- **Aim of the task**: Give again exactly the lines that stretch from the one with "Screen dimensions: 387x274" to the end of the data below, including both of those lines and nothing else.

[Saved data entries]
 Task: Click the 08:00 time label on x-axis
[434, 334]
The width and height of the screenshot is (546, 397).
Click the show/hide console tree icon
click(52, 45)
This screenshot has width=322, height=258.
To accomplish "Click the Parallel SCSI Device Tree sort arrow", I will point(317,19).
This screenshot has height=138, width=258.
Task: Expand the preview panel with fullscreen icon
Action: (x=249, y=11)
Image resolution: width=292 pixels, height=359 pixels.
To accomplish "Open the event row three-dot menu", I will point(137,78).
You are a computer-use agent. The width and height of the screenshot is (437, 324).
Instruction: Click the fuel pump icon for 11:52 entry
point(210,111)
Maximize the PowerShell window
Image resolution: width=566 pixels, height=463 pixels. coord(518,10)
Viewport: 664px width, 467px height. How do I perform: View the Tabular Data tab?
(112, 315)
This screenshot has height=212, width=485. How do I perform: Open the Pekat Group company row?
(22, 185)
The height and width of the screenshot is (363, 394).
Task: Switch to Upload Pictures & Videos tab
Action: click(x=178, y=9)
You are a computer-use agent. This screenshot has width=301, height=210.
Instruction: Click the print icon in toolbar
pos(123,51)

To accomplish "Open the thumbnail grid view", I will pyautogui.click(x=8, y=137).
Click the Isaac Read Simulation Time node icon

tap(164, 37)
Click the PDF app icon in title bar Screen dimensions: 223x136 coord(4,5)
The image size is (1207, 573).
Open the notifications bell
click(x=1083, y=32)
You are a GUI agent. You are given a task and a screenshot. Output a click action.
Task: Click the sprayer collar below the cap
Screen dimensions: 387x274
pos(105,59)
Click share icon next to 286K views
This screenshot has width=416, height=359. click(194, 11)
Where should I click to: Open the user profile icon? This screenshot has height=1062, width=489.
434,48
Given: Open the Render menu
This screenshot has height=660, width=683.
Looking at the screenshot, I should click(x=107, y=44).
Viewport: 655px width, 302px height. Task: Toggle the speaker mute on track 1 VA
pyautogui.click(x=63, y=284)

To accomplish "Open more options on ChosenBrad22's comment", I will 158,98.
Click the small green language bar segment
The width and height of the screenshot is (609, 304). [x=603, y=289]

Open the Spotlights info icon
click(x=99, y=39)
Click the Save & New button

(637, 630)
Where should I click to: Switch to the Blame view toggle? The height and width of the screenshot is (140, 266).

- **Completed exercise**:
Screen dimensions: 387x274
pos(105,59)
Click share icon next to 286K views
This screenshot has width=416, height=359. click(194, 11)
Where should I click to: Open the user profile icon? This screenshot has height=1062, width=489.
434,48
Given: Open the Render menu
This screenshot has height=660, width=683.
Looking at the screenshot, I should click(x=107, y=44).
Viewport: 655px width, 302px height. Task: Toggle the speaker mute on track 1 VA
pyautogui.click(x=63, y=284)

To accomplish "Open more options on ChosenBrad22's comment", I will 158,98.
Click the small green language bar segment
The width and height of the screenshot is (609, 304). [x=603, y=289]

Open the Spotlights info icon
click(x=99, y=39)
Click the Save & New button

(637, 630)
Where should I click to: Switch to the Blame view toggle? The height and width of the screenshot is (140, 266).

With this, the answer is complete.